Collected data entries:

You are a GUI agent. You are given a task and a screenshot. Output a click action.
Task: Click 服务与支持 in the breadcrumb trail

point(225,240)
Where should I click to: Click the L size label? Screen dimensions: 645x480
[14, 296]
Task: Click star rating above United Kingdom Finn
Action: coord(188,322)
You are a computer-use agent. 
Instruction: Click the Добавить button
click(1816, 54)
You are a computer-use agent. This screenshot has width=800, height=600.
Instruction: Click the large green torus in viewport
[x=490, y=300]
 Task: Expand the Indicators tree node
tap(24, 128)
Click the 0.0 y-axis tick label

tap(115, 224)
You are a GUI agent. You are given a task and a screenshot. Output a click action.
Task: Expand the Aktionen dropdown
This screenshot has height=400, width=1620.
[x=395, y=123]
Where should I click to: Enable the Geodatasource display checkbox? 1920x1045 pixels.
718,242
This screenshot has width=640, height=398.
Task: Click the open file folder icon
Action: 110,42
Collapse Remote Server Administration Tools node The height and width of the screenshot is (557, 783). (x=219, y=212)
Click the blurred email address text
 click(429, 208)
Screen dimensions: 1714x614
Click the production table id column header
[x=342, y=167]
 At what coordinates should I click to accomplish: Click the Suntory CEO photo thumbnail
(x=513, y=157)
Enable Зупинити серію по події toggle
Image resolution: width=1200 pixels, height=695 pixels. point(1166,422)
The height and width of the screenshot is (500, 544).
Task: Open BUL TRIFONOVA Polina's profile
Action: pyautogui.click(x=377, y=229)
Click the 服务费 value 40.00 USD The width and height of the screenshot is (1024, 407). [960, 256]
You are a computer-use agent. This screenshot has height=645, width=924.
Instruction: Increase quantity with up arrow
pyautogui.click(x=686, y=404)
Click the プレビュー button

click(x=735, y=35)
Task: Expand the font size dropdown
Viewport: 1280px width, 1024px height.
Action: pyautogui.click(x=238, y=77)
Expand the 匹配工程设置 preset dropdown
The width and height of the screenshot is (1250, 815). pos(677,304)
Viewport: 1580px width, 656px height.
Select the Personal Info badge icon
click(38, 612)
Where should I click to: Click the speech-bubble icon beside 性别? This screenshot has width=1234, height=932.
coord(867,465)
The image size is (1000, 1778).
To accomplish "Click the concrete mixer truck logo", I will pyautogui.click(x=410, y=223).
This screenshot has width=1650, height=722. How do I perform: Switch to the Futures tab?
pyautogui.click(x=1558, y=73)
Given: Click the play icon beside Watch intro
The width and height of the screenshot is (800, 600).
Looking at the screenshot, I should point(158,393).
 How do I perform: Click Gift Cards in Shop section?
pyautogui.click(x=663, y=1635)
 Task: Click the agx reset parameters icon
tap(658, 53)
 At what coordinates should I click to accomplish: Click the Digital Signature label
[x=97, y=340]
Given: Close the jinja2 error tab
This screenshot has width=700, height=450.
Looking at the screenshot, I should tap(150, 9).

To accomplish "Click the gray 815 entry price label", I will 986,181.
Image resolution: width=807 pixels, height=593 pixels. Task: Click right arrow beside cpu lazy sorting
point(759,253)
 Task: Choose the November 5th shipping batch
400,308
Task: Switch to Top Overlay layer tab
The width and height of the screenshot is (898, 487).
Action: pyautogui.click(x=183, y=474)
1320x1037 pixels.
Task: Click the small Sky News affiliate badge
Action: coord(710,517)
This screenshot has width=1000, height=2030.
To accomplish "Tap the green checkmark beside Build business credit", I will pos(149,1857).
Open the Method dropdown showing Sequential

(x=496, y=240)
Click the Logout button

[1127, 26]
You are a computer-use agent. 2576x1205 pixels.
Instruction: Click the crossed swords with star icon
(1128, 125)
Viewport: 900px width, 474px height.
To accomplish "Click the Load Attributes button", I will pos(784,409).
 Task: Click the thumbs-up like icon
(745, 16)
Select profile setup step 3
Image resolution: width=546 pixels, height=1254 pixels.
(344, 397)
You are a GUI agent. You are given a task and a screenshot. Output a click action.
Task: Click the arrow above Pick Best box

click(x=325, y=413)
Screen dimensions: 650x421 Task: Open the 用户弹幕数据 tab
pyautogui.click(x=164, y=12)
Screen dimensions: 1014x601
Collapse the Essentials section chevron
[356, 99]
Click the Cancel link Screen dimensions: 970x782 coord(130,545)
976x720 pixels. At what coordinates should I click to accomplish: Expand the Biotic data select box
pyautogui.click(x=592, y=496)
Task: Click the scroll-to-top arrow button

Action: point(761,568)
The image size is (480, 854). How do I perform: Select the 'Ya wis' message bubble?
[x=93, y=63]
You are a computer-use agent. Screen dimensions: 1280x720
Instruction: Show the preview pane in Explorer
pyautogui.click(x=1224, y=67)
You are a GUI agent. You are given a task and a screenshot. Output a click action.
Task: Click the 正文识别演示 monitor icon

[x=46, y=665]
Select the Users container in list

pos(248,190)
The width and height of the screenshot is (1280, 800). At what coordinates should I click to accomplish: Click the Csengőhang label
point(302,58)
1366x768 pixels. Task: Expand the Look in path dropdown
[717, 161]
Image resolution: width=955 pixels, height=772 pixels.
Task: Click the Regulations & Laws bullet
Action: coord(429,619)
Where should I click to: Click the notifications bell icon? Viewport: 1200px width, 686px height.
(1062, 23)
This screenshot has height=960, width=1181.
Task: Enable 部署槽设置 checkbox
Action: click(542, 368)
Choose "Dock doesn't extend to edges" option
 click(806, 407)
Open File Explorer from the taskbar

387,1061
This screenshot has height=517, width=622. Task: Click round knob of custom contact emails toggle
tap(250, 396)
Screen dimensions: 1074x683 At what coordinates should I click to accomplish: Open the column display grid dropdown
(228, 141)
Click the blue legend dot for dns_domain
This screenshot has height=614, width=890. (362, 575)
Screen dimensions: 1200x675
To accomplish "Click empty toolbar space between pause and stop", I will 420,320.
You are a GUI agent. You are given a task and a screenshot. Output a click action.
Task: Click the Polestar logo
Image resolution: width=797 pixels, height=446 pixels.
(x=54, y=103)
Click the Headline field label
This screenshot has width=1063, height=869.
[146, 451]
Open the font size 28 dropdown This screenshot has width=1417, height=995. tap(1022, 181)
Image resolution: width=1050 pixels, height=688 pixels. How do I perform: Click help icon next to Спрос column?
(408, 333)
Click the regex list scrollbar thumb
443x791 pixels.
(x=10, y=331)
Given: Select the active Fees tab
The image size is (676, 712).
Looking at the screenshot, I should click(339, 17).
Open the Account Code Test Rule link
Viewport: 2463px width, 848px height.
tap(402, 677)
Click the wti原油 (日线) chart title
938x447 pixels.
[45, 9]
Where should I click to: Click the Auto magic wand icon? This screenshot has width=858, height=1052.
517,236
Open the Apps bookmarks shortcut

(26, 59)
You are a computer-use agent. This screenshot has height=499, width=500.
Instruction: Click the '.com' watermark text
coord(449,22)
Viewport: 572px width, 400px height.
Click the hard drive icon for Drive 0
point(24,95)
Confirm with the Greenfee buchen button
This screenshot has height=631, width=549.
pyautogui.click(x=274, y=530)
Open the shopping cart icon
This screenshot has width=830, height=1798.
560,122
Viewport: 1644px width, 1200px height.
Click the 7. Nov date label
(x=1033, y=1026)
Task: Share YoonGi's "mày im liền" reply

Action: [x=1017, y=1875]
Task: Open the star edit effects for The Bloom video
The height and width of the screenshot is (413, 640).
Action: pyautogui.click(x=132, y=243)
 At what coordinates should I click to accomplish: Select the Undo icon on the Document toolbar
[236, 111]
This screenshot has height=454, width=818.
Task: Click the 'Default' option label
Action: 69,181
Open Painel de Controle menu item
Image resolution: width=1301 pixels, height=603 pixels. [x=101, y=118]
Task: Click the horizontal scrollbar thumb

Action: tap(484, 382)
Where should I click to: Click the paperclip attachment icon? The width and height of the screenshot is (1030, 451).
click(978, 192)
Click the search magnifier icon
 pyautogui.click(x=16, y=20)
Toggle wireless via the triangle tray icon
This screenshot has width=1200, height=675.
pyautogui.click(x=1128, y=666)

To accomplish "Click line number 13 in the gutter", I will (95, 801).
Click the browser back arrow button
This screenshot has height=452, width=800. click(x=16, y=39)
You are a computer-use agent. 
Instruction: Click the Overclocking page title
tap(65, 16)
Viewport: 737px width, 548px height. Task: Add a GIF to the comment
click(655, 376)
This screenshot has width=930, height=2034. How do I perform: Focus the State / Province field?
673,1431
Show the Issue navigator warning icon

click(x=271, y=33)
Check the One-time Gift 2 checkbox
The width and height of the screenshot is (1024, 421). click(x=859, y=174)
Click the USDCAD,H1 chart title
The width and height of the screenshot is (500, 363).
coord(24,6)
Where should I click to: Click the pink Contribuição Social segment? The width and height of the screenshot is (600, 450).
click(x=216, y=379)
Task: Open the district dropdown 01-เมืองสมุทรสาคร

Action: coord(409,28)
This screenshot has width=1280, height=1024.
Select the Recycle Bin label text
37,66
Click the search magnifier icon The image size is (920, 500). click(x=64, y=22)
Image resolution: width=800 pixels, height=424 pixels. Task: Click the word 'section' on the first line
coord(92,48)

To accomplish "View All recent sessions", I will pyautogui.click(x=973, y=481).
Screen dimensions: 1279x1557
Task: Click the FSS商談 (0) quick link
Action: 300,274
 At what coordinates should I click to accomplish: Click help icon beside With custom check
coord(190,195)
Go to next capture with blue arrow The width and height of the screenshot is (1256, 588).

— Exercise prompt —
Your answer should be a single number: the count of lines above with the word "font".

— Expected output —
2